WordPress queries can quickly become resource intensive if you are handling many meta and taxonomy queries alongside your queries. Running a WP_Query() along with get_terms() and get_post_meta() for each query item builds up; though the flexibility of being able to bring that data into frontend designs is appealing. The more complicated your designs get with multiple custom taxonomies and meta fields are taxing on the server and, in the case of shared hosting, can get you flagged for high server usage and possibly have your site shut down until you can address the issue.

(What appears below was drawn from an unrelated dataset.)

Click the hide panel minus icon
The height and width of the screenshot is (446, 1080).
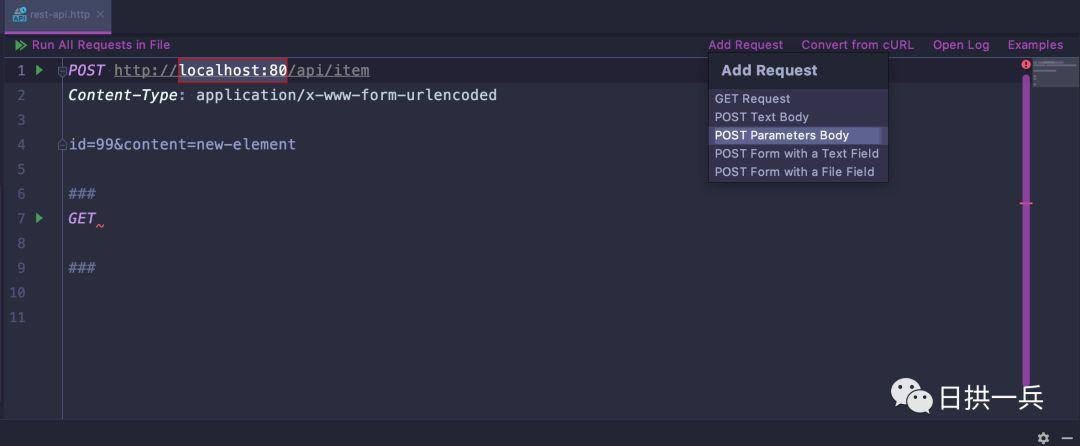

To start with, if you are reading this and don’t understand how MySQL works then I would recommend a primer on how a database driven application works from the database to the browser. In short: WordPress is saves it’s posts to a database and gets data from the database in queries. Every request for data is a query and queries can be as small as only checking if an post ID exists or as large as getting all posts and all associated meta fields. PHP, the language WordPress is built on, connects to the database, makes queries, and returns that data to the frontend for the browser to render to users. That’s a very short, rough description of how WordPress and MySQL work together.

Testing for Query usage

To assist in testing and debugging database queries, WordPress has a nice function for us: $wpdb->num_queries(). This function returns the number of queries being requested from the WordPress database, hence being part of the $wpdb global object. I prefer to use this in conjunction with another one of WordPress’ functions: timer_stop() which returns the time it took to render the current page. When combined these functions can give you a mini page-load diagnostic while you are developing and debugging your theme or plugin.

WordPress Database Structure

WordPress, like most MySQL driven applications, is relational: meaning that a majority of rows are related to another table – not a single row contains everything you need. For example: the _posts table contains essential post info but does not contain meta fields (_postmeta) or taxonomy terms (_terms, _term_relationships, _term_taxonomy). The standard WordPress tropes to get your posts, wp_query() and get_posts() returns just your post data from the _posts table, in order to get meta and taxonomy terms you would need an additional two queries per loop/foreach.

With the previous statement, if you were to query 10 posts and the corresponding terms and meta in bulk, using get_object_terms() and get_post_meta() respectively, that would equate to 1 + (10 * 2) queries: 21 queries or your posts and related terms. Now that assumes your are bulk querying your terms and meta fields as opposed to querying them individually, which could exponentially increase your database usage.

WordPress Bulk Querying

On a recent project and a few in the past, as relationships for meta and taxonomies got larger and the databases themselves got larger I ran into a few CPU spikes that caused issues on shared hosting services. The most recent instance was a 2k+ post database, querying about 90 items with 3 associated taxonomies and about 20 meta fields a piece. Alone the usage was about 198 queries, causing a huge issue with processor usage. After some digging into the problem with New Relic and testing with the $wpdb->num_queries() function I decided the best route would be to ignore WordPress’ post queries and instead create a new bulk query to replicate get_posts(), but also to retrieve the associated meta fields and taxonomy terms in one big query, processing the data after the query with a collection of helper functions to keep functions uniform and simple throughout the theme.

In the end, I was able to reduce 198~ queries in an archive to about 70~ queries to return the same data in a bulk format.

I achieved this through a collection of functions to get posts as well as process the taxonomies (during concatenation I could only merge that so much):

  • get_posts_terms_fields($args) to get multiple posts. This function accepts the same argument array as get_posts().
  • get_post_terms_fields($args) to get one post. This function accepts the same argument array as get_posts().
  • get_object_taxonomy($obj->taxonomy, $taxonomy_name) to get an array of a single taxonomy from the $obj->taxonomy array returned from get_posts_terms_fields() or get_post_terms_fields().
  • get_implode_taxonomy($obj->taxonomy, $field) to get a comma separated string of fields from a taxonomy array created by get_object_taxonomy().

If you are interested in the functions used to make this happen, check out the Gist at the end of this post.

Other Performance Methods

This all depends on your caching and hosting situation, but if performance is important to you, and in a shared hosting environment it should be, then trying to reduce your query usage will reduce your server’s CPU usage and save you a lot of trouble in the future.

Another way to improve your WordPress site’s database performance is to optimize the database. The longer your site exists and the more posts are made on the site then you’ll need to optimize the database, much like defragging a harddrive. There are many plugins that can achieve this for you or you can do this through PhpMyAdmin, a MySQL GUI included with many hosting services. You can do this easily by choosing to Optimize Table from the structure view of your database:

localhost_8888___localhost___sandbox___phpMyAdmin_4_1_12

*be sure to backup your database first before performing any database operations!

Optimizing your database is an easy and important part of WordPress maintenance that should be in your long term upkeep plan.